Overriding the base URL probably isn't enough - IMO it would be better to assume a completely foreign documentation structure (perhaps emitted by jazzy or doxygen), rather than requiring everybody to use a compatible path hierarchy and query format.
I could imagine some kind of build-time solution. Each package declares where its canonical documentation lives (perhaps in its manifest). When you build the docs, DocC downloads an index for each package that your docs link to, and uses the index to construct the foreign links. The index file doesn't need to be very complex - it could just be a bunch of regexes or another basic pattern string (or even a Swift script?).
It would be nice if it supported versioning (e.g. resolve stable links to the v.1.4 version of package X's docs vs. resolve links to the latest version of package X's docs).
I wonder if there is some confusion here between versioning documentation itself (e.g. creating "documentation diffs" and adding last-update dates), and having stable documentation for versions of libraries.
I'm doing a basic version of the latter with WebURL's docs. They get built automatically by GitHub Actions - main always gets updated, then it checks to see if the latest tag also has docs, and if it doesn't, it switches to that tag and they also get built. It's a bit suboptimal, but it avoids race conditions because only one worker is updating the gh-pages branch at a time.
Pre-DocC | https://karwa.github.io/swift-url/0.2.0/
0.3.0 | https://karwa.github.io/swift-url/0.3.0/documentation/weburl/
0.3.1 | https://karwa.github.io/swift-url/0.3.1/documentation/weburl/
main | https://karwa.github.io/swift-url/main/documentation/weburl/
There are still some things I would like to add to this - such as configuring DocC-Render to recognise this URL setup, and show a notice if you're not viewing the latest stable version of the docs, or add a link to view the main-branch version.
API diffs are interesting; adding/removing an API is only one piece of temporal information about a library/package.

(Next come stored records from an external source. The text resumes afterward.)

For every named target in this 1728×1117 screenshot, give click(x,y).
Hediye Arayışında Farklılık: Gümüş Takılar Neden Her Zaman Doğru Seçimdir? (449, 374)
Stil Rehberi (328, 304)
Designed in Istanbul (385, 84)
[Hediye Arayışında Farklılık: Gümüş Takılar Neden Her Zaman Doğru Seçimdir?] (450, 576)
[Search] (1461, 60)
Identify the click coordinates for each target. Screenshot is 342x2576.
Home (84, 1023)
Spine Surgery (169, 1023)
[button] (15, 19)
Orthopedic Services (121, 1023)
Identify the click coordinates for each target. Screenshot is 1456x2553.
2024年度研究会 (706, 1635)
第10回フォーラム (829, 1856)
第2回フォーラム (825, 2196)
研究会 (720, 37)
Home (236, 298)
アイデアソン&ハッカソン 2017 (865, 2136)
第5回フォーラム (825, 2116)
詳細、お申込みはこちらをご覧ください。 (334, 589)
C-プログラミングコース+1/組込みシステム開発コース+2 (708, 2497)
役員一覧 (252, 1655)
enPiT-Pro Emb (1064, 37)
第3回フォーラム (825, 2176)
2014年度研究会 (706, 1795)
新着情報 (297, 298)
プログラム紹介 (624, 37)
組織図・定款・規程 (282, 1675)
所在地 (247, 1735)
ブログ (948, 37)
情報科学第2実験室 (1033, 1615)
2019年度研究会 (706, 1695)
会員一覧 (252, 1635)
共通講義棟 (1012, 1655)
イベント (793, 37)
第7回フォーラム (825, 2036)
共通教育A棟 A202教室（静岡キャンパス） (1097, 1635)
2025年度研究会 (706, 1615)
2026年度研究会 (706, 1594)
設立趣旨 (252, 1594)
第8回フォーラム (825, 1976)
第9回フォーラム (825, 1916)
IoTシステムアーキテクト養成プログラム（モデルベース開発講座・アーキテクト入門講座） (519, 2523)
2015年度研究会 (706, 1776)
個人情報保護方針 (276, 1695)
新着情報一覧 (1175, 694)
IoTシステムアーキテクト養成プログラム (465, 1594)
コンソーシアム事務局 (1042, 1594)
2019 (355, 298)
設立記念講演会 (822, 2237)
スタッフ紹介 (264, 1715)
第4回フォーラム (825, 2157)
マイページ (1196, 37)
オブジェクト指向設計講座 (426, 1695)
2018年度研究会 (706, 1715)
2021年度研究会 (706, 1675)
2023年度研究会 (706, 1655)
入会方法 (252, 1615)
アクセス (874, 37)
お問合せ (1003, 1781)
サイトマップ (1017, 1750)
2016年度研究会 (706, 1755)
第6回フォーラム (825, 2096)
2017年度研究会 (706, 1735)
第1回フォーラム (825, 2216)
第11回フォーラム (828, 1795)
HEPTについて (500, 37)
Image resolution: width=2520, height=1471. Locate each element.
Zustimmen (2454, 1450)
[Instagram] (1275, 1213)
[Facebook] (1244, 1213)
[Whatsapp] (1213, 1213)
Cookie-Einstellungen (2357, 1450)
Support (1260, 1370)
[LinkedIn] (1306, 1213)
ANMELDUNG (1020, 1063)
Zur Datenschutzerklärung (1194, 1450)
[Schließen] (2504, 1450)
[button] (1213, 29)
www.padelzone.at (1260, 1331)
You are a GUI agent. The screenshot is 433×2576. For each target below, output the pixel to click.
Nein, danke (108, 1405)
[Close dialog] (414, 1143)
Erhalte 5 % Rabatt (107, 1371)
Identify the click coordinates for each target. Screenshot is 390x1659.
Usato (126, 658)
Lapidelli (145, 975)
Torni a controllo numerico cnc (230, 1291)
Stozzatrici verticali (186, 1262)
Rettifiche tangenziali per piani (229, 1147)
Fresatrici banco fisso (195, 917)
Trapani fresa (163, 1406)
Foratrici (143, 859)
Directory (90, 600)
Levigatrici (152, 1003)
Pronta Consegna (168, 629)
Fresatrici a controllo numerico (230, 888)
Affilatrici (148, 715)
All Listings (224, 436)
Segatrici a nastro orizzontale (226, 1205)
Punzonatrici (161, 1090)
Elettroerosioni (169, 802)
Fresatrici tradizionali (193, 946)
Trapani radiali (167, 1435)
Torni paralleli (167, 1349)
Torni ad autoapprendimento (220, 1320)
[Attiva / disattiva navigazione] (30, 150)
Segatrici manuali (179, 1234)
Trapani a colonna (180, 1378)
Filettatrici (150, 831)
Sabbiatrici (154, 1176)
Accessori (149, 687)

Why would we have such rich support for telling you how individual symbols changed, but no support for other information which accompanies a release, such as changelogs or edited release notes?
I also think it would be interesting to add notes from the future. For example, we may want to warn people viewing historical API pages that a catastrophic bug was discovered shortly after, or that there are particular security advisories to be aware of.
If a central location for temporal/cross-version information is added to DocC, it would be good to think broadly about what could be done with that space.